What if your investment agent tracked your judgment, not just your returns?
How I build my AI Agent so my judgement and skills can compound over time
Most investors track one number. How much did I make?
That feels like the right question. But investing isn’t one decision. It’s dozens of small calls made over months. Do I add to this position today or wait? Do I hold through a bad quarter because the thesis still works, or has something broken? Do I trust what I see or what I feel?
Those decisions compound. You have to get these decisions right consistently and only then the returns follow. Get them wrong and eventually returns catches up on you, even if luck carried you for a while.
The problem is that most investment tools only show you the outcome. The judgment behind every decision is hardly noticed or reviewed.
I was talking about this with Peter, my investment agent. I wasn’t looking for a solution. I was simply exploring - like I do regularly: reviewing his goals and asking whether it still reflected what we were actually trying to do together.
I have designed Peter to have a set of specific goals. It’s the same as reviewing a doc with a colleague except the colleague runs on my machine every morning. Most people don’t build agents this way. I maintain a goals file, a memory layer, a set of defined outcomes for each of my Agents. Peter loads all of it every morning. It’s less like running a chatbot and more like managing a colleague who actually remembers what we decided last week.
I am happy to say that I have my Agent-based Personal Operating System who has memory, regularly reviews outcomes achieved vs defined goals and then suggest ways to improve our day-to-day activity to ensure that we move towards the established goal.
Peter came back saying hey - we do have two scoreboards. We just hadn’t named the second one.
We went back and forth. He proposed a framing. I challenged it. We kept going back and forth discussions on how to refine until we landed on what needs to be captured in his System Prompt and Workspace Memory to better achieve the goal we had established. This setup allows Peter to load every time he wakes up.
When you build AI Agents, they only operate with specific set of rules that is in captured. What isn’t written down, typically doesn’t fire. So, you have to be specific about this.
Here’s what we landed on.
The first scoreboard measures the financial goal. Net worth target, growth rate floor, beat the benchmark annually. Standard.
The second scoreboard measures whether I’m becoming a better investor. Not just wealthier, but building judgment I can use next time without starting over. He will help me identify / label a specific investment framework per week and how it is applied to something real in my portfolio - explained in simple terms so that I could explain to someone else without notes.
Peter’s point was that these two scoreboards feed the same loop. Evaluate a position, build a thesis, observe what happens, update your framework, evaluate better next time. They’re not competing. They’re the same process running in parallel.
What changes is the agent’s job.
An agent chasing returns alone can hand you a number and move on. An agent accountable for your judgment has to teach. Every recommendation has to explain the framework behind it, not just deliver the answer.
When Peter showed me the first version of the new format, I pushed back. The reasoning was buried inside the recommendation. The teaching was camouflaged as analysis. I told him to rebuild it around the second scoreboard.
Peter suggested another restructure. Again, we went back and forth and landed on a specific prompt that is specific and measurable enough.
Then he built the mechanism to enforce it. A new report format. A trial period. A review cron (scheduled reminder) that fires automatically on day 15. That last part matters.

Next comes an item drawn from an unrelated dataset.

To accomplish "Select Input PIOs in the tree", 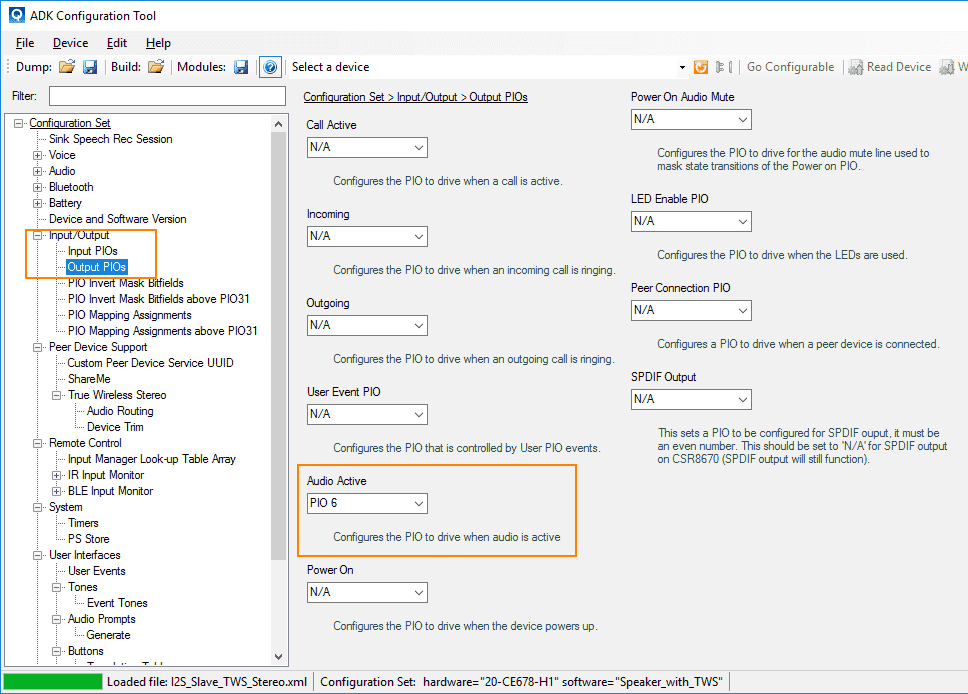I will pos(92,251).
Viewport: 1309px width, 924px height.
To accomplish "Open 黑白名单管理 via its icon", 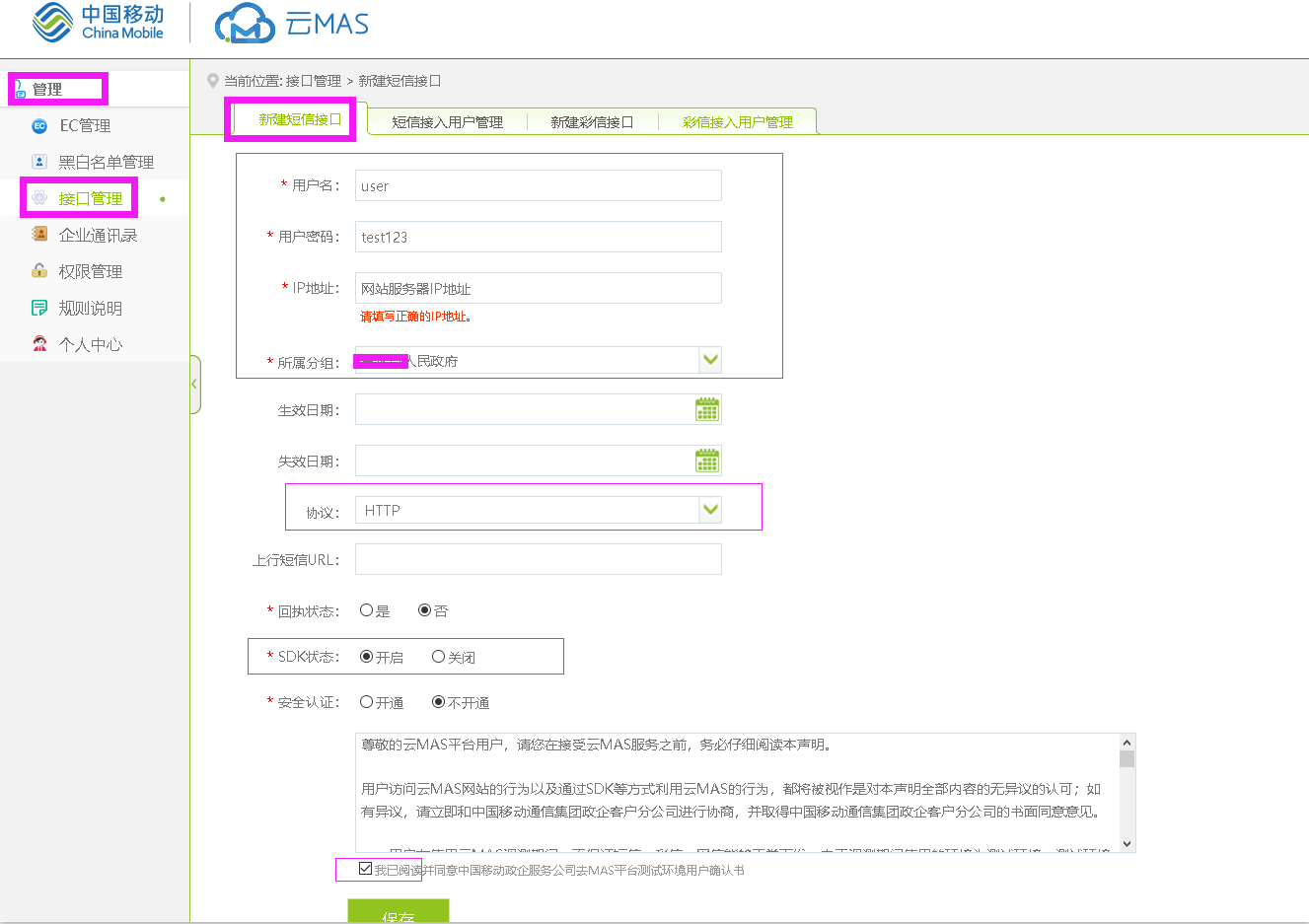I will point(39,162).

I didn’t just tell Peter to change his format and assume it would work. I gave it a 15-day window with a pre-committed review. The point is to collect evidence before locking anything in as doctrine within the System Prompts. For us, the scheduled job isn’t just a reminder. It’s a commitment device. The review happens whether I feel like having it or not.
What I keep coming back to is how this started. I didn’t design a teaching protocol. I simply probed on whether my Agent operating model is aligned to the goals and whether our everyday activity is still matched what we were doing.
Peter named the gap, proposed the frame, built the system to enforce it, and built in a review date so neither of us could quietly walk away from the question.
Most investment tools give you answers. The Agent that I am building is trying to make me better at finding them myself.
A robo-advisor pays out returns. A teacher pays out the ability to repeat them.